Secrets of a Spiritual Guru:

Real Estate, Yoga & Lies

Tamara Lee Dorris

 

Chapter Excerpt

            On the way to the office, I stop to put gas in my stupid car. When this deal closes, I am seriously considering a new car. Ron says my car is fine, but that I just don’t take proper care of it. To hear him, you’d think I put sugar in the gas tank. How important are oil changes anyway? I mean really, how dirty does oil get? Well, it turns out, plenty.

            Ron said to me, “You know, Melissa, cars aren’t like clothes. You can’t just get a new one because you don’t feel like hanging up the old one.”

            I scowl at him. I always hang up my clothes. But in an effort to humor him, I take my car into one of those almost drive-thru oil change places, and naturally, they try to tell me that my car needs a million dollars worth of repairs. Wise to their tactics, I scoff and tell them just to change the oil please, a new filter will not be necessary, thank you. I pay for the oil change, outraged that a couple of cans of oil cost so much. It can’t possibly be that difficult to pour them in, especially with the little funnel and everything. The young girl at the register checks my ID and then smiles up at me.

            “You’ve got a birthday coming up.” And here it looked like she couldn’t read.

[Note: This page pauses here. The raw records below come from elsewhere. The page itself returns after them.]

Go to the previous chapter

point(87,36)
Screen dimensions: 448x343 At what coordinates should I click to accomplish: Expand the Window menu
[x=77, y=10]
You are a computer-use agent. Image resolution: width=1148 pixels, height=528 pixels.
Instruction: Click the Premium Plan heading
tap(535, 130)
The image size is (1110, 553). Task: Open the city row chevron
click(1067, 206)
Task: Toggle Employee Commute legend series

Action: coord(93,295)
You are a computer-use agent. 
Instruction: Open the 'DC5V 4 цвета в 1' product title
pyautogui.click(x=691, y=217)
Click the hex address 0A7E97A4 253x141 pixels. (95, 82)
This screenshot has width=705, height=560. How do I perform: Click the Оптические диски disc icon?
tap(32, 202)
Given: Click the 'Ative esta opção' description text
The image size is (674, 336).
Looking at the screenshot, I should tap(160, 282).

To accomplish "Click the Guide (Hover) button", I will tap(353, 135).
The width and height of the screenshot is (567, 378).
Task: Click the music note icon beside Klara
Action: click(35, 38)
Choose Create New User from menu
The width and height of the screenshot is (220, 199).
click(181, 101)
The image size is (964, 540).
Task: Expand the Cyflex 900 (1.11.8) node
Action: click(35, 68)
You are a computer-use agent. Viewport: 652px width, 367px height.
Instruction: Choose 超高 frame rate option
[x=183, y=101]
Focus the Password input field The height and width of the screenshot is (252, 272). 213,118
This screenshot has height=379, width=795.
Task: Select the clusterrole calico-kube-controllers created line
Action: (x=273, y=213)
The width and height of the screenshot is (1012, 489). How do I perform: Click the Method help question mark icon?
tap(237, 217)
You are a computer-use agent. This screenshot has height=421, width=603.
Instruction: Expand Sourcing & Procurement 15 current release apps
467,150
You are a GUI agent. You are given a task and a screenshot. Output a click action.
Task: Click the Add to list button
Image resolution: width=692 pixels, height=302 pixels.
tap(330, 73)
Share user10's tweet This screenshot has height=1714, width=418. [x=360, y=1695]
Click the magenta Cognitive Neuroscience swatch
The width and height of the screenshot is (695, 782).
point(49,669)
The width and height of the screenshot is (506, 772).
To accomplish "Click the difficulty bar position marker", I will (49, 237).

            “Couple months,” I say, looking at my phone like I am expecting a call from the president or something.

            “Well, happy early birthday,” she says. I know she is really thinking how glad she is that she’s not anywhere near my age. Little bitch. I thank her and head toward my oil-fed car, wondering how hard it would be to change my driver’s license and update the third number of the year I was born. It’s easy to lie online. In fact, any time I sign up for anything that asks for a year of birth and has a drop-down selection, I just pick the decade after mine. I figure, if it’s ever on a legal matter or anything, I can just lie and say it was a mistake. Damn mouse slipped or something.

            At work, Becky is in Bert’s office. Bert is my Sean Connery look-alike broker. I think he has a crush on Becky, but he’s old enough to be her grandfather and smart enough to know sexual harassment laws in California. I slip into my cubicle, trying not to seem too cocky about my upcoming big commission check that I want to rub in Tac’s face as soon as I get it. I open my e-mail and see one from Luke Tucker. It has the little red exclamation mark next to it, so I hold my breath and double click. Uh-oh.

Oh no!

            Melissa, I’ve decided that I’m not going to go through with this deal. I’ve filed bankruptcy with the federal court this morning. Thank you for all your hard work, but hopefully you will understand that I am being treated unfairly. Luke

            I gasp for air. I can’t find any.       Who took the damn air?

             I must have made a dying sound because before I know it, Becky is standing next to my desk, and Stan, an older agent, has spun his chair in my direction.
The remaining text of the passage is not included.